- **PROBLEM STATEMENT**:
All entries, exactly as written, should be output again.

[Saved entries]

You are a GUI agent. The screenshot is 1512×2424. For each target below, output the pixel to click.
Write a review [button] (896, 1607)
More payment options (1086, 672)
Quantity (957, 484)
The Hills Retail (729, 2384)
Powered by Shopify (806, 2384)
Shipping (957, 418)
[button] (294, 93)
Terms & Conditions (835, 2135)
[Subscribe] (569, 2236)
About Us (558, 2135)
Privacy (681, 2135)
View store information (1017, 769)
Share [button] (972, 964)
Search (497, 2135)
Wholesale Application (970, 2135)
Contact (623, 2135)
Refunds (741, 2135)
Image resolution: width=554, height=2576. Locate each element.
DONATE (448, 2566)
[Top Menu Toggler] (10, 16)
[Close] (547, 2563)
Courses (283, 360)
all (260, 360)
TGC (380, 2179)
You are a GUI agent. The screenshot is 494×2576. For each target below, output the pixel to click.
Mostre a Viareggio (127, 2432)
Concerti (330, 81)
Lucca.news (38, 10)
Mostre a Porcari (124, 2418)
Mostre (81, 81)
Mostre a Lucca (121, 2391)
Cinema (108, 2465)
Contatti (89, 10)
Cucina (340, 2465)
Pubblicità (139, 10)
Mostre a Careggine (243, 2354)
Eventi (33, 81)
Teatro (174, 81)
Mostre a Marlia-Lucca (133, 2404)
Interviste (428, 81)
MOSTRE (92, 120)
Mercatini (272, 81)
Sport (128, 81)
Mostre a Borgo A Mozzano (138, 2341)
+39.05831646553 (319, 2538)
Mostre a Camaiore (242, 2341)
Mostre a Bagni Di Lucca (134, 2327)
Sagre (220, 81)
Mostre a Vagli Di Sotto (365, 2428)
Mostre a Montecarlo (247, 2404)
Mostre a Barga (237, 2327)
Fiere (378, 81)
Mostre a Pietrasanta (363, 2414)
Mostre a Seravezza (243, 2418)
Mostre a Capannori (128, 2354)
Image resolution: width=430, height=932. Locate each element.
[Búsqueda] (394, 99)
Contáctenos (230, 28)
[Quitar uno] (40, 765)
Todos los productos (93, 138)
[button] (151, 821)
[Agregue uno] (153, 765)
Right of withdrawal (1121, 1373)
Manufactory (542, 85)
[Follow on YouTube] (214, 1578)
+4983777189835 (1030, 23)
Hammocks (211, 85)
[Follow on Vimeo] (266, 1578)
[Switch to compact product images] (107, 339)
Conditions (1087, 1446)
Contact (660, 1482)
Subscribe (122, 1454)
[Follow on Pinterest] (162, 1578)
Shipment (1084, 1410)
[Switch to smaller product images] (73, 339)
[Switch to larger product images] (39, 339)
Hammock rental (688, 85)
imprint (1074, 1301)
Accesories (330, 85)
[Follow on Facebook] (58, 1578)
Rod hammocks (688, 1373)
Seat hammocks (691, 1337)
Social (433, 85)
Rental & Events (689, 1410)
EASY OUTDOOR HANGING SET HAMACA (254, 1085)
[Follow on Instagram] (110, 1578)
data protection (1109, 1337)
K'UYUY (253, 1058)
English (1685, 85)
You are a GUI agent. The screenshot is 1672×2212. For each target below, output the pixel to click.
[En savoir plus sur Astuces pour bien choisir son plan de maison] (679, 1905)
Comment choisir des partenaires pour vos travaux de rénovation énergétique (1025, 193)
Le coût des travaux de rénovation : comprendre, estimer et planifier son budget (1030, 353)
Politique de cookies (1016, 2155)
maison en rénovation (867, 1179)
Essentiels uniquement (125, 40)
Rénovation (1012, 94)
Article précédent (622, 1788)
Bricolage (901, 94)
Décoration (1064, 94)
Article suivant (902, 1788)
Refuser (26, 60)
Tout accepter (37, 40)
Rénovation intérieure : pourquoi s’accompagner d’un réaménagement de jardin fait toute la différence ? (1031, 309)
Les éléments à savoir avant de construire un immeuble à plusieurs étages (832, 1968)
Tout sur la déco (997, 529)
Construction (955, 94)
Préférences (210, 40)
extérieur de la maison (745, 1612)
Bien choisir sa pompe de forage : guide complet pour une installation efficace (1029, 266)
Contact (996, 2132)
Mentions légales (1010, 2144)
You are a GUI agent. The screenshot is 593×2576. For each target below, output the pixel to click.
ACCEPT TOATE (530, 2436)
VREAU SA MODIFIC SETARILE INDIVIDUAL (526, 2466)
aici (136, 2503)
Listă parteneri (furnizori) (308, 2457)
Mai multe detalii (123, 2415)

- **OUTPUT FOR THIS EXERCISE**:
You are a GUI agent. The screenshot is 1512×2424. For each target below, output the pixel to click.
Write a review [button] (896, 1607)
More payment options (1086, 672)
Quantity (957, 484)
The Hills Retail (729, 2384)
Powered by Shopify (806, 2384)
Shipping (957, 418)
[button] (294, 93)
Terms & Conditions (835, 2135)
[Subscribe] (569, 2236)
About Us (558, 2135)
Privacy (681, 2135)
View store information (1017, 769)
Share [button] (972, 964)
Search (497, 2135)
Wholesale Application (970, 2135)
Contact (623, 2135)
Refunds (741, 2135)
Image resolution: width=554, height=2576. Locate each element.
DONATE (448, 2566)
[Top Menu Toggler] (10, 16)
[Close] (547, 2563)
Courses (283, 360)
all (260, 360)
TGC (380, 2179)
You are a GUI agent. The screenshot is 494×2576. For each target below, output the pixel to click.
Mostre a Viareggio (127, 2432)
Concerti (330, 81)
Lucca.news (38, 10)
Mostre a Porcari (124, 2418)
Mostre (81, 81)
Mostre a Lucca (121, 2391)
Cinema (108, 2465)
Contatti (89, 10)
Cucina (340, 2465)
Pubblicità (139, 10)
Mostre a Careggine (243, 2354)
Eventi (33, 81)
Teatro (174, 81)
Mostre a Marlia-Lucca (133, 2404)
Interviste (428, 81)
MOSTRE (92, 120)
Mercatini (272, 81)
Sport (128, 81)
Mostre a Borgo A Mozzano (138, 2341)
+39.05831646553 (319, 2538)
Mostre a Camaiore (242, 2341)
Mostre a Bagni Di Lucca (134, 2327)
Sagre (220, 81)
Mostre a Vagli Di Sotto (365, 2428)
Mostre a Montecarlo (247, 2404)
Mostre a Barga (237, 2327)
Fiere (378, 81)
Mostre a Pietrasanta (363, 2414)
Mostre a Seravezza (243, 2418)
Mostre a Capannori (128, 2354)
Image resolution: width=430, height=932. Locate each element.
[Búsqueda] (394, 99)
Contáctenos (230, 28)
[Quitar uno] (40, 765)
Todos los productos (93, 138)
[button] (151, 821)
[Agregue uno] (153, 765)
Right of withdrawal (1121, 1373)
Manufactory (542, 85)
[Follow on YouTube] (214, 1578)
+4983777189835 (1030, 23)
Hammocks (211, 85)
[Follow on Vimeo] (266, 1578)
[Switch to compact product images] (107, 339)
Conditions (1087, 1446)
Contact (660, 1482)
Subscribe (122, 1454)
[Follow on Pinterest] (162, 1578)
Shipment (1084, 1410)
[Switch to smaller product images] (73, 339)
[Switch to larger product images] (39, 339)
Hammock rental (688, 85)
imprint (1074, 1301)
Accesories (330, 85)
[Follow on Facebook] (58, 1578)
Rod hammocks (688, 1373)
Seat hammocks (691, 1337)
Social (433, 85)
Rental & Events (689, 1410)
EASY OUTDOOR HANGING SET HAMACA (254, 1085)
[Follow on Instagram] (110, 1578)
data protection (1109, 1337)
K'UYUY (253, 1058)
English (1685, 85)
You are a GUI agent. The screenshot is 1672×2212. For each target below, output the pixel to click.
[En savoir plus sur Astuces pour bien choisir son plan de maison] (679, 1905)
Comment choisir des partenaires pour vos travaux de rénovation énergétique (1025, 193)
Le coût des travaux de rénovation : comprendre, estimer et planifier son budget (1030, 353)
Politique de cookies (1016, 2155)
maison en rénovation (867, 1179)
Essentiels uniquement (125, 40)
Rénovation (1012, 94)
Article précédent (622, 1788)
Bricolage (901, 94)
Décoration (1064, 94)
Article suivant (902, 1788)
Refuser (26, 60)
Tout accepter (37, 40)
Rénovation intérieure : pourquoi s’accompagner d’un réaménagement de jardin fait toute la différence ? (1031, 309)
Les éléments à savoir avant de construire un immeuble à plusieurs étages (832, 1968)
Tout sur la déco (997, 529)
Construction (955, 94)
Préférences (210, 40)
extérieur de la maison (745, 1612)
Bien choisir sa pompe de forage : guide complet pour une installation efficace (1029, 266)
Contact (996, 2132)
Mentions légales (1010, 2144)
You are a GUI agent. The screenshot is 593×2576. For each target below, output the pixel to click.
ACCEPT TOATE (530, 2436)
VREAU SA MODIFIC SETARILE INDIVIDUAL (526, 2466)
aici (136, 2503)
Listă parteneri (furnizori) (308, 2457)
Mai multe detalii (123, 2415)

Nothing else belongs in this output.